■ **OBJECTIVE**:
Echo the records from the line containing "264x275 pixels." through the line containing "Task: Publish the Canal de Reclamações flow", leaving the pictures out of your answer.

■ **DATA PROVIDED**:
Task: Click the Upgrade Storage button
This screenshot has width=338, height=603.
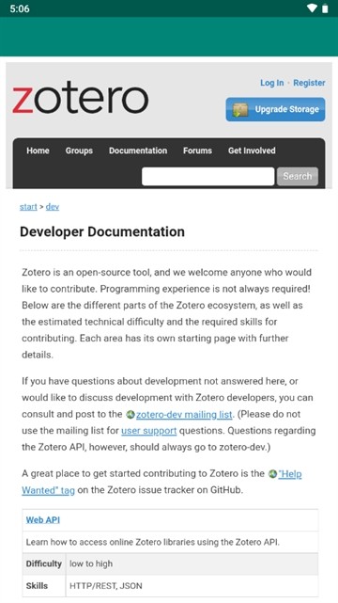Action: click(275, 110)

* * *

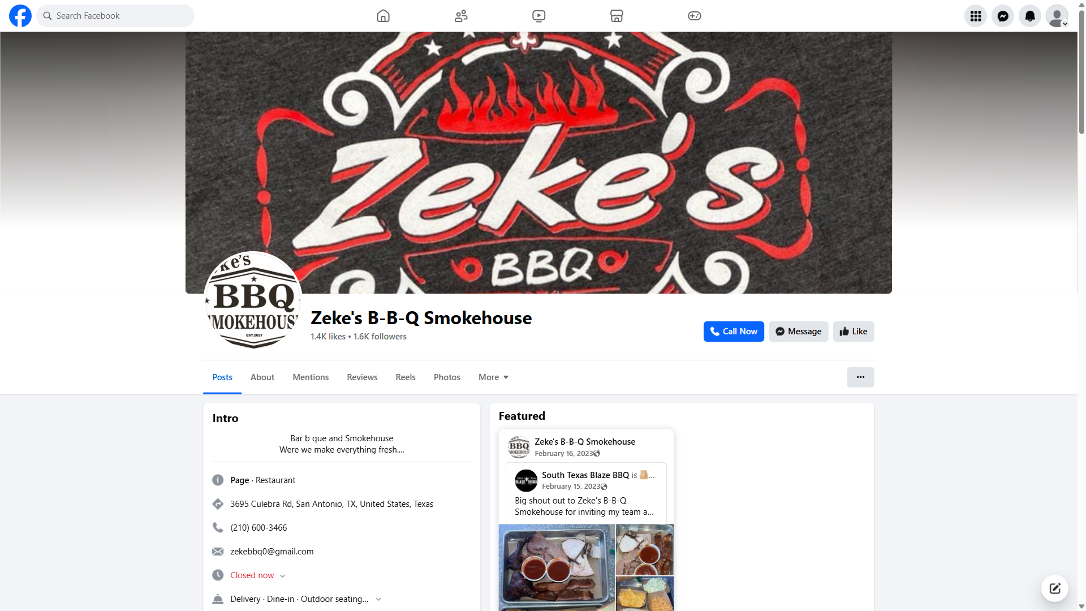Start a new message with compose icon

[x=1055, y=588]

---

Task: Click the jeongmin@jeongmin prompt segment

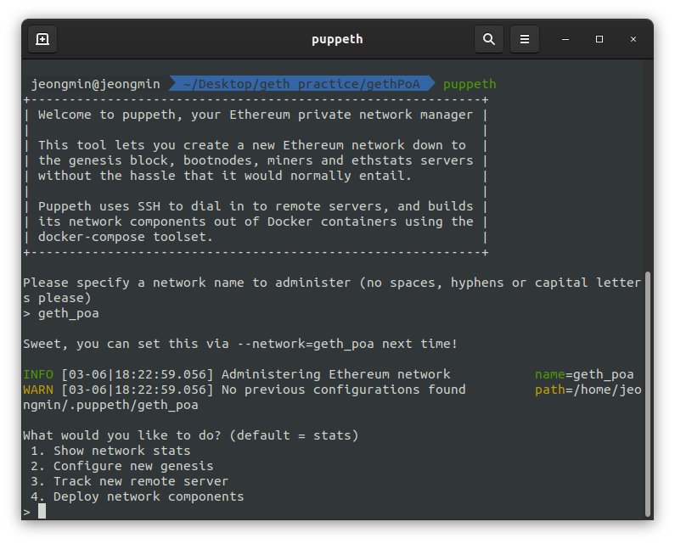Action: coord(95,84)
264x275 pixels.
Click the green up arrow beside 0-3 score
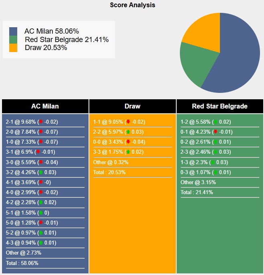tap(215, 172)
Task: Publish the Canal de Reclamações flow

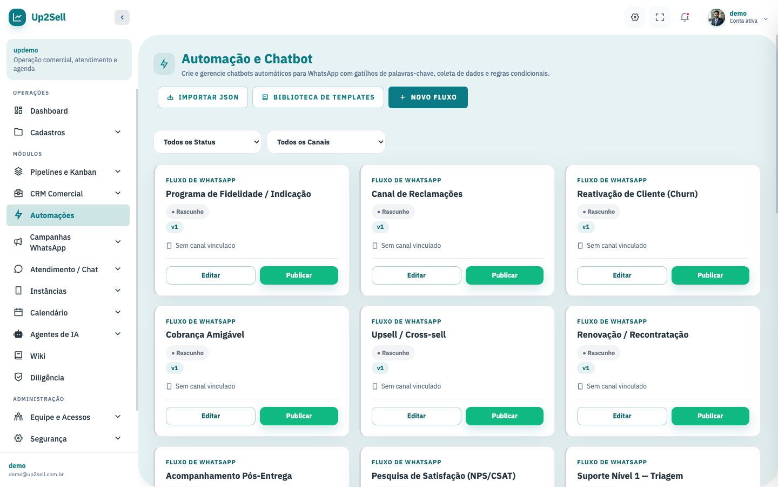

■ **ANSWER TO THIS EXERCISE**:
264x275 pixels.
Click the green up arrow beside 0-3 score
tap(215, 172)
Task: Publish the Canal de Reclamações flow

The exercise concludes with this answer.